SAO PAULO (Reuters) - Former President Luiz Inácio Lula da Silva could join Brazil’s government if he wishes, the minister in charge of legislative affairs, Ricardo Berzoini, said on Wednesday, a move that would give him some protection from prosecution.
Lula was briefly detained for questioning by police on Friday, after investigators said they had evidence he was among the main political beneficiaries of a kickback scheme at state oil company Petroleo Brasileiro, commonly known as Petrobras.
Brazilian media reported on Wednesday that members of the ruling Workers Party (PT) were pressuring Rousseff to offer Lula a ministerial portfolio in President Dilma Rousseff’s cabinet that would shield him from possible detention.
If Lula were appointed to a ministry, he could only be tried in the Supreme Court, placing him out of the reach of the judge in Curitiba pursuing the investigation into kickbacks at Petrobras.
“The ball is in his court,” Berzoini told Reuters. “The government is good with it.

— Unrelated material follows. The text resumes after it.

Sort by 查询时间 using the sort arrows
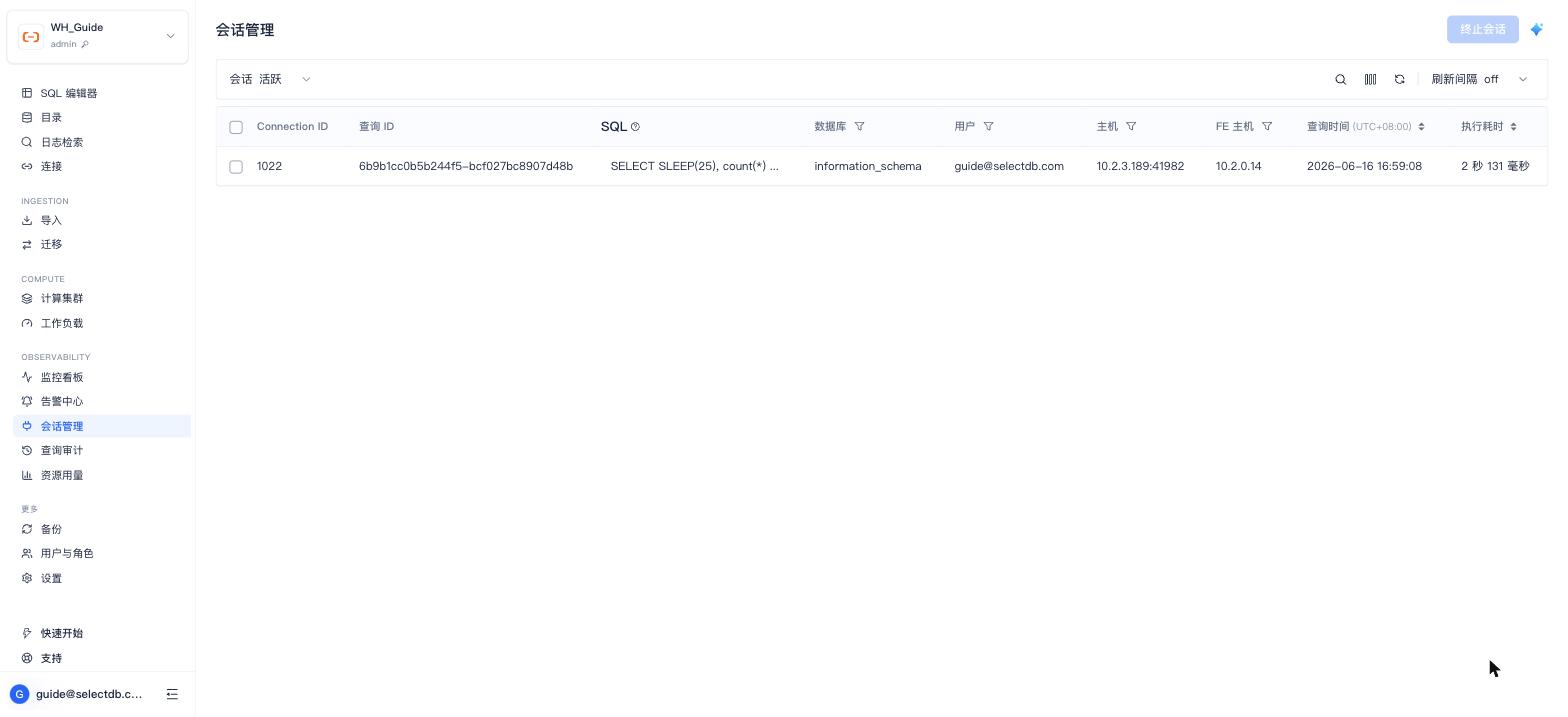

Which government would not want to have Pele on the field,” he said, comparing Lula to the legendary Brazilian football player.
According to two sources close to the former president, he is reluctant to join the government but pressure from the Workers Party is having some effect.
“The best chance that he has is to accept a ministry and for the trial to go to the Supreme Court so he receives a fair hearing,” said one source close to the former president.